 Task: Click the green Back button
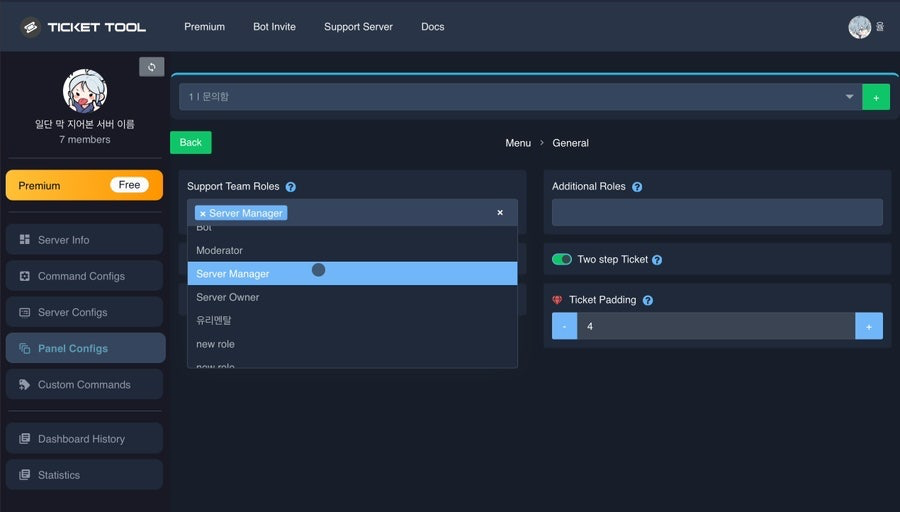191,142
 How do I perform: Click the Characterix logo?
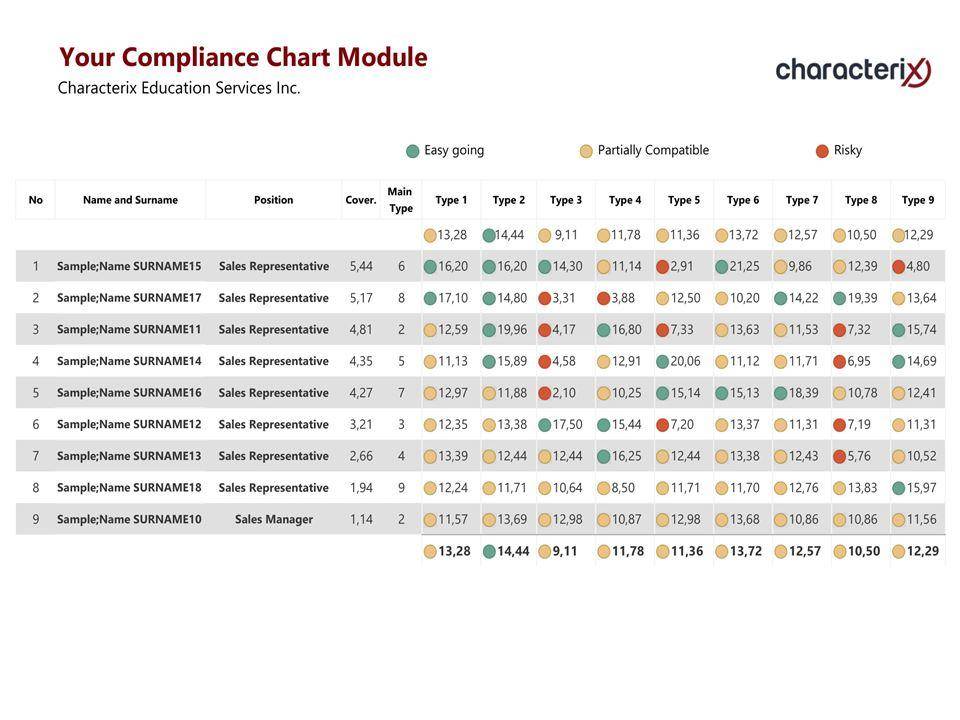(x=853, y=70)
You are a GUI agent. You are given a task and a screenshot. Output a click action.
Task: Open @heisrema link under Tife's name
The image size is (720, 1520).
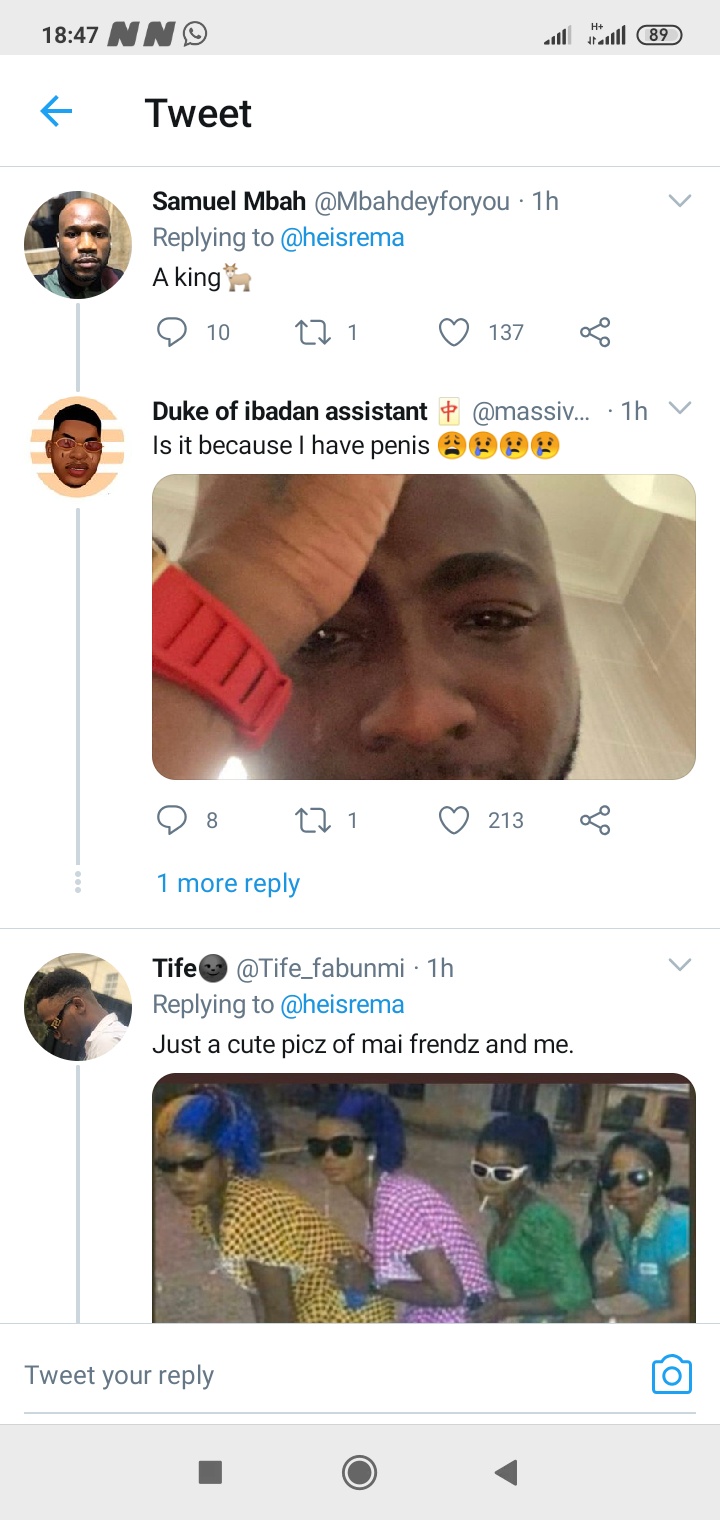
---
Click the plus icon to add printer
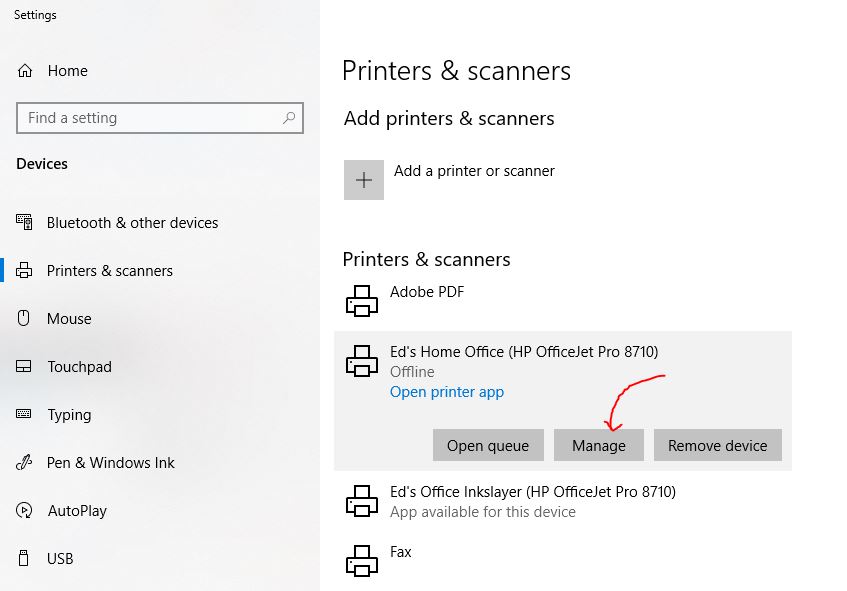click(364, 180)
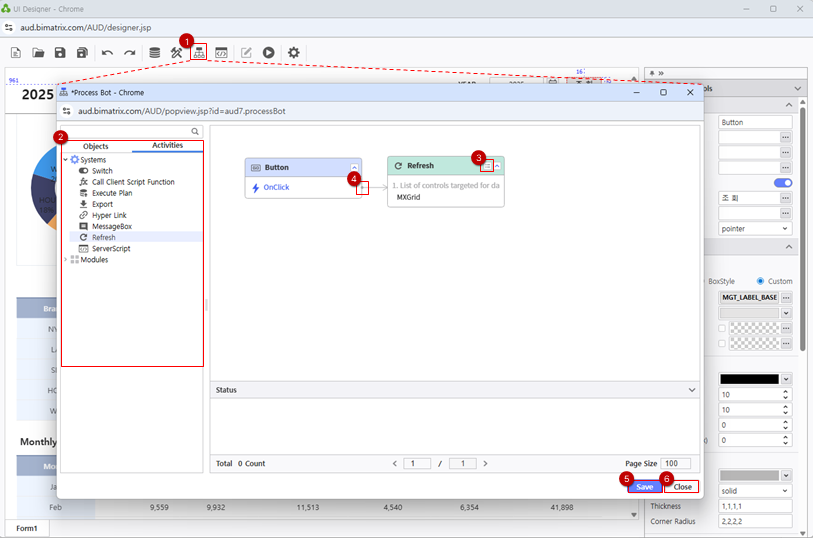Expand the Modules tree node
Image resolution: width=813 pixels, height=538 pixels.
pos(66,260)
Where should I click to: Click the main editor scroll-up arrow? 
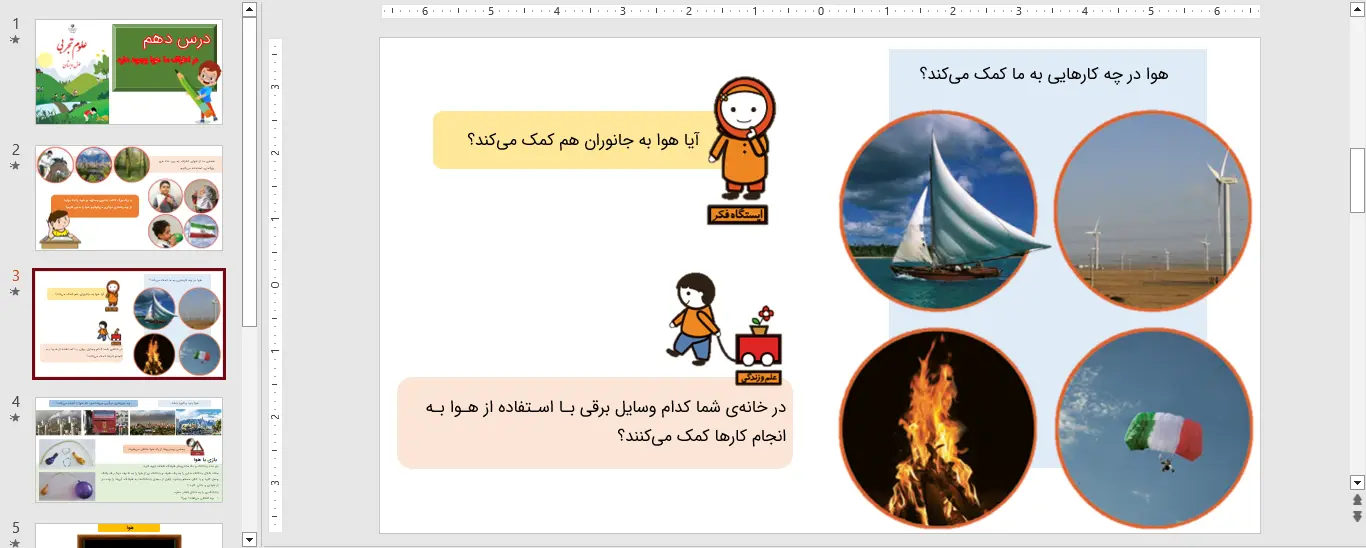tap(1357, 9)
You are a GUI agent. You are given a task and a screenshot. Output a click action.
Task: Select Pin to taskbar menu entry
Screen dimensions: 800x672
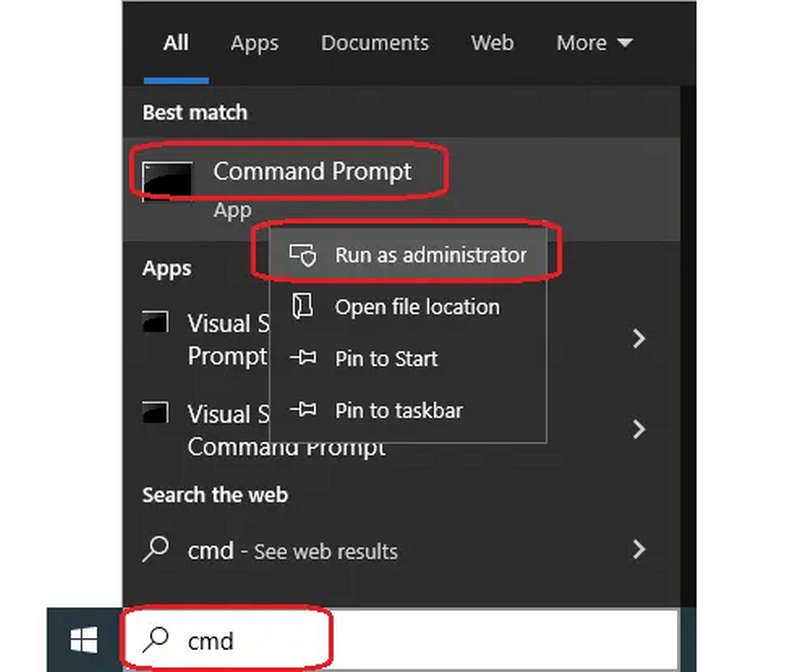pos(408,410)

▶ _Problem to solve_
Using the records above, repeat exactly the run of lines that starts with the line with "Task: Click the green Back button" and goes on through the line with "The image size is (720, 1520)."; omit each picture.

▶ _Response for this exercise_
 Task: Click the green Back button
191,142
 How do I perform: Click the Characterix logo?
(x=853, y=70)
You are a GUI agent. You are given a task and a screenshot. Output a click action.
Task: Open @heisrema link under Tife's name
The image size is (720, 1520).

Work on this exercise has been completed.